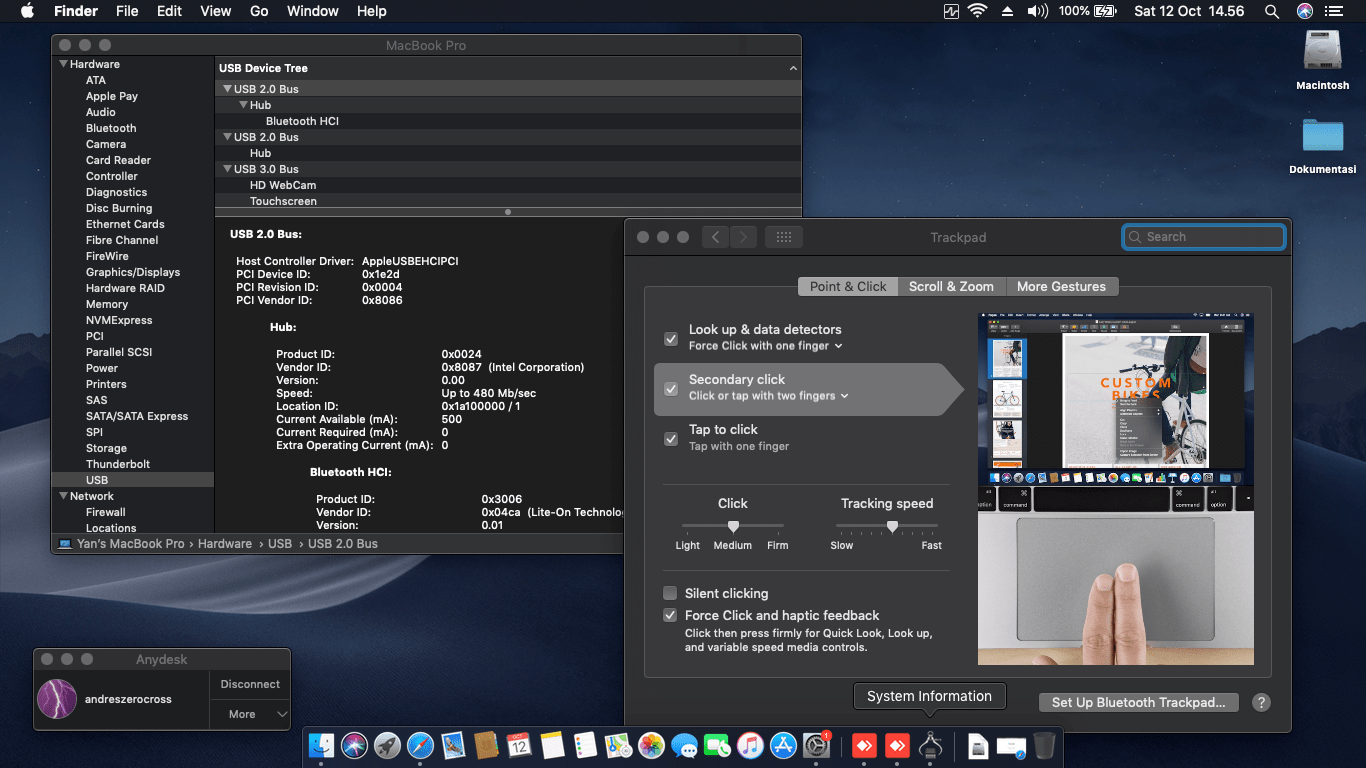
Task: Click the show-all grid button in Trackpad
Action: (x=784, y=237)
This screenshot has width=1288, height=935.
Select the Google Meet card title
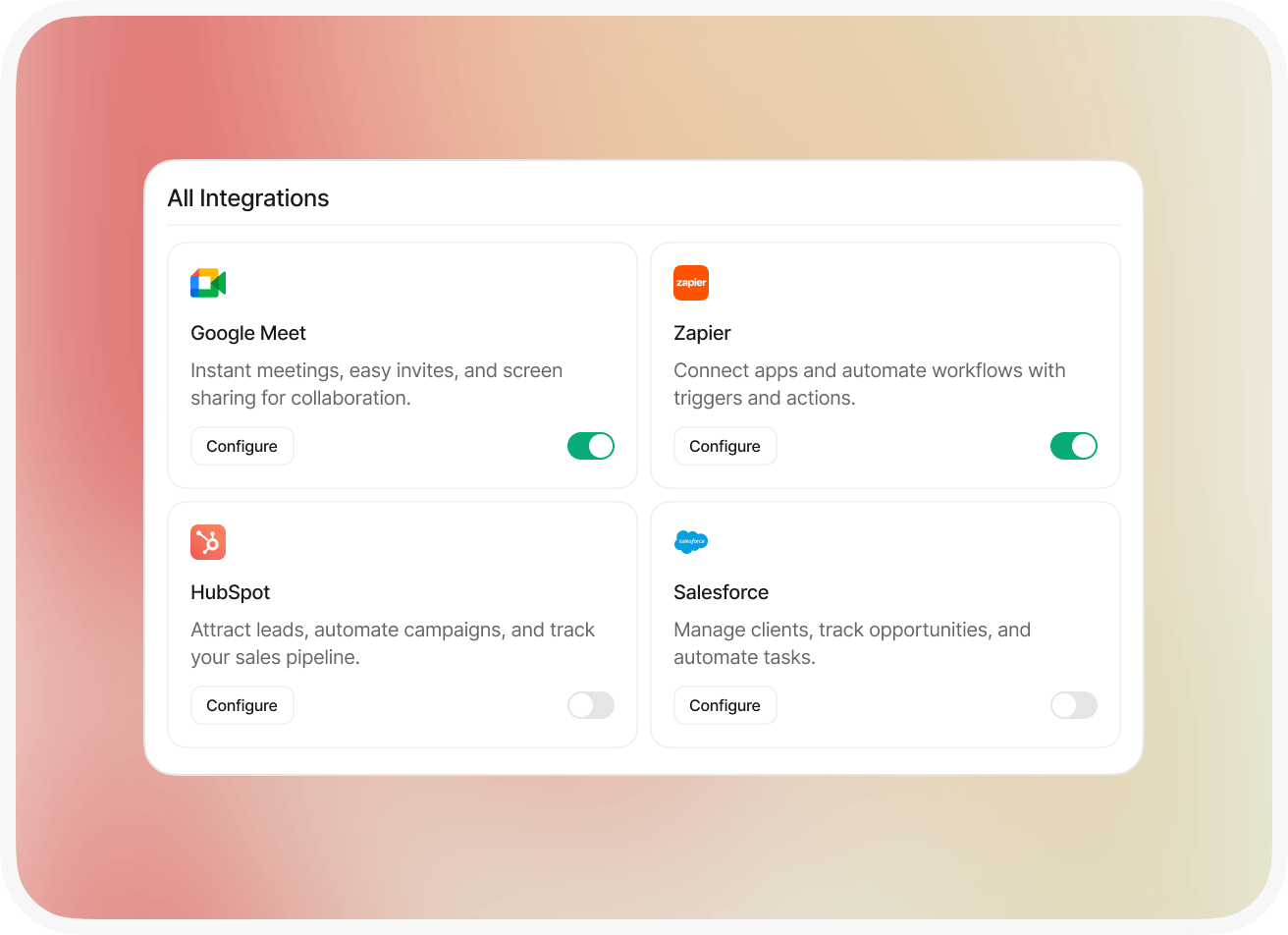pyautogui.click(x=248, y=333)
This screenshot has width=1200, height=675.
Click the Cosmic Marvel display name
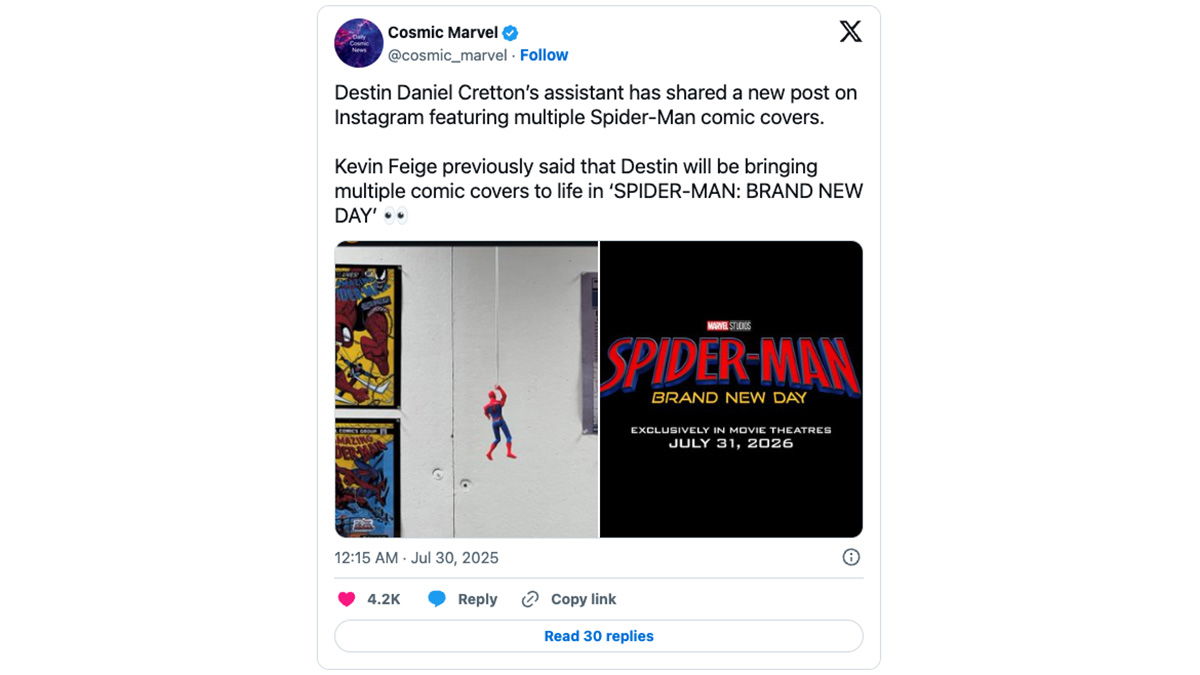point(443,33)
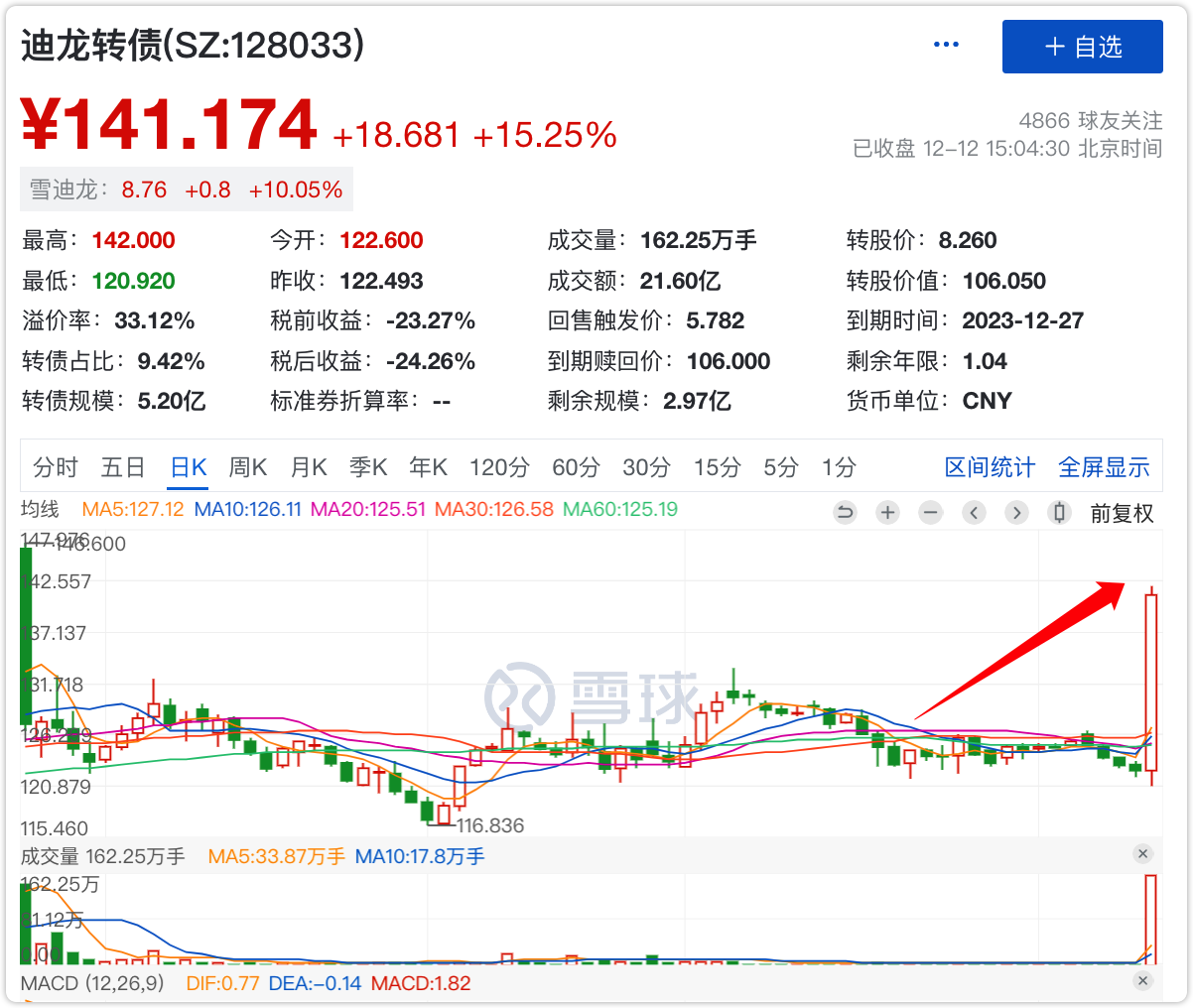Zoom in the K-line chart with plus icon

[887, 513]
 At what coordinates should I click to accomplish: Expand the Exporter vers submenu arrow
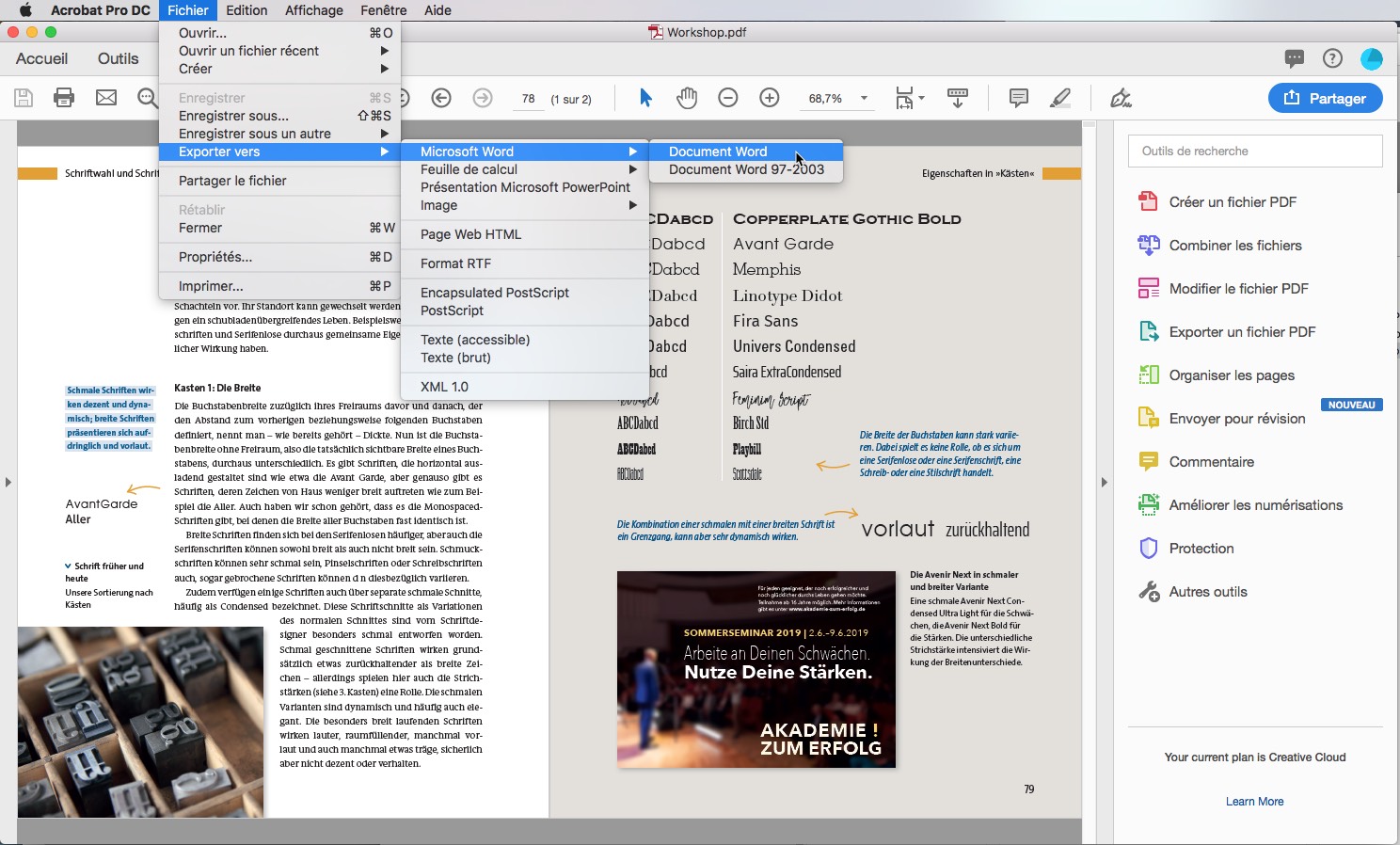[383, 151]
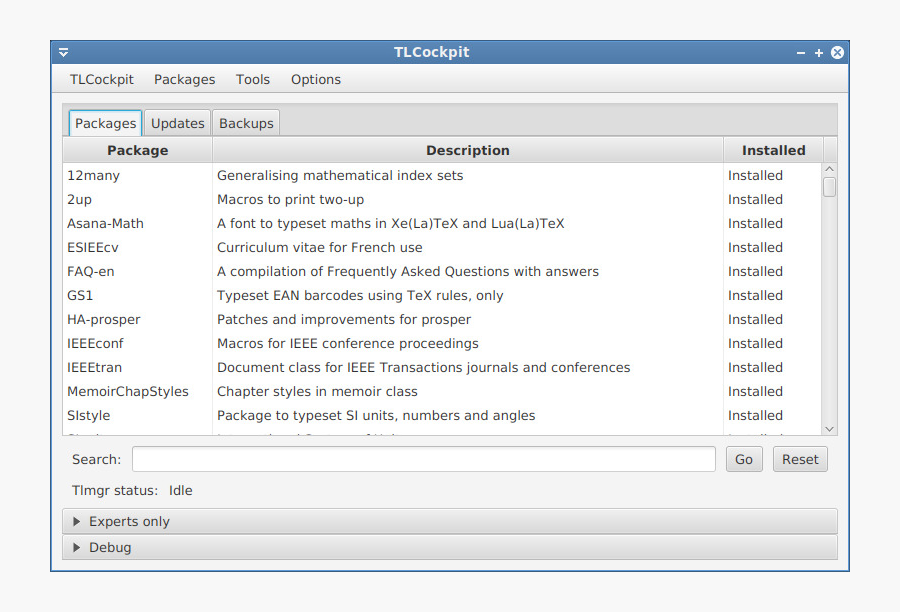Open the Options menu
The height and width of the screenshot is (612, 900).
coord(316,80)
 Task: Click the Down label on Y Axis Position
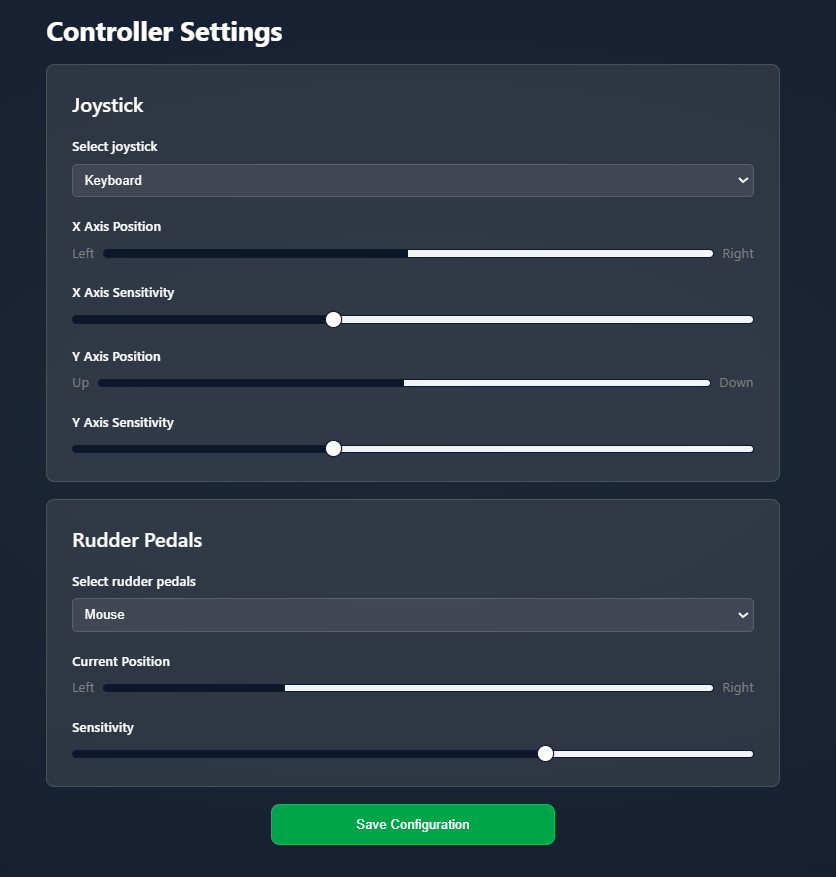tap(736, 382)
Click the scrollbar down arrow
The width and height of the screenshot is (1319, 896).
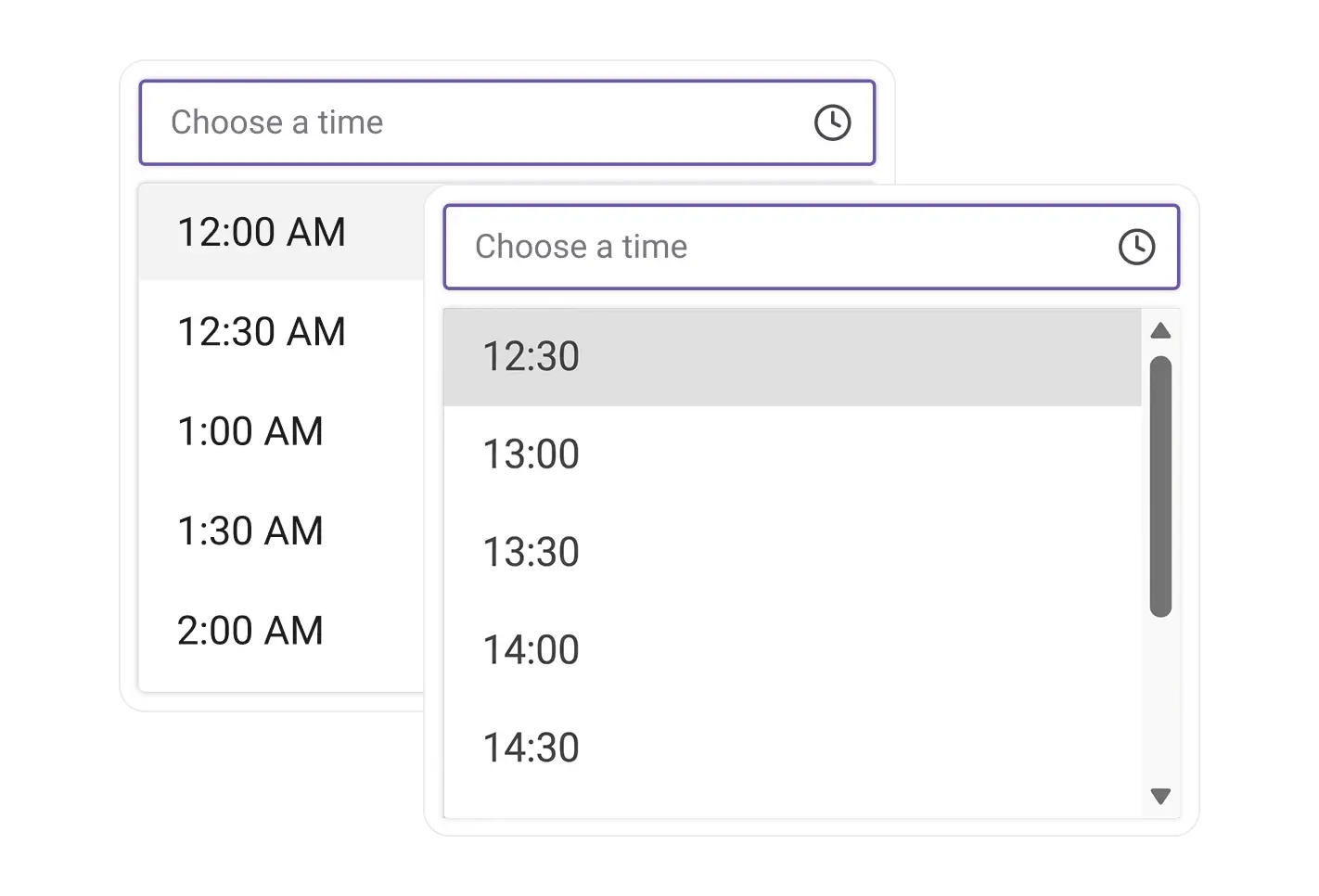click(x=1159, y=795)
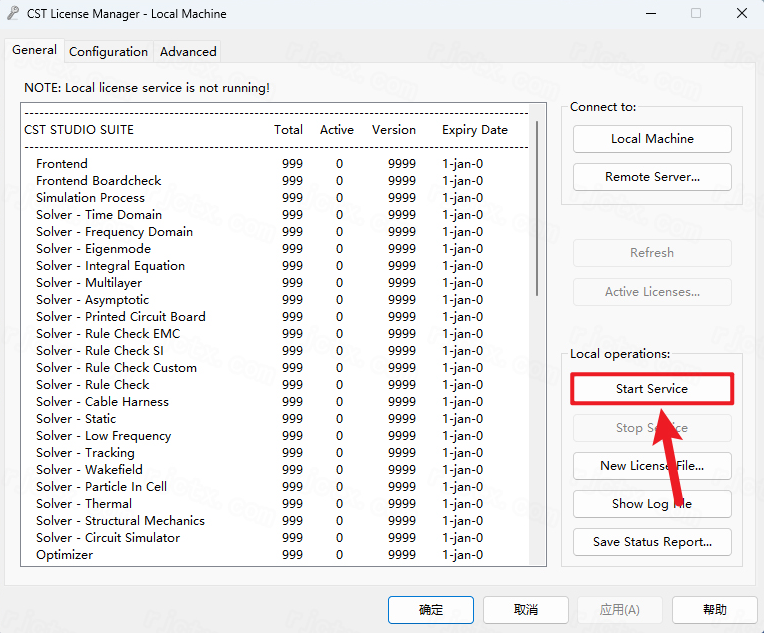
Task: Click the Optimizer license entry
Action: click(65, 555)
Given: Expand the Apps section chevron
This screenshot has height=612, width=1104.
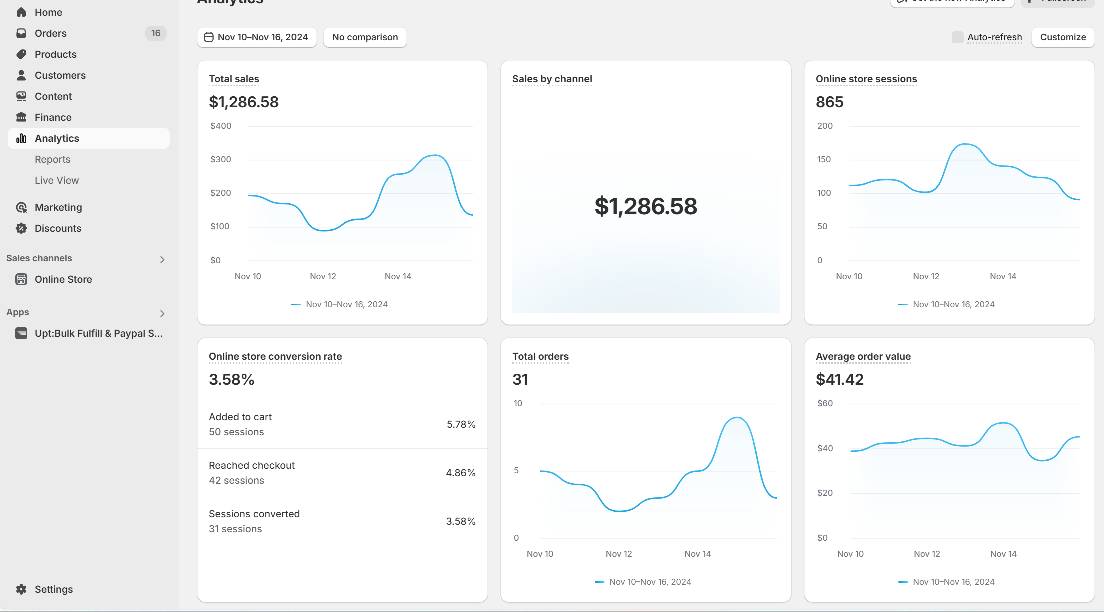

_____

▸ **Exercise directions**
Working through the records above, copy each line in which "This" is found.

▸ **Worked solution**
This screenshot has width=1288, height=935.
This screenshot has width=1200, height=675.
This screenshot has height=612, width=1104.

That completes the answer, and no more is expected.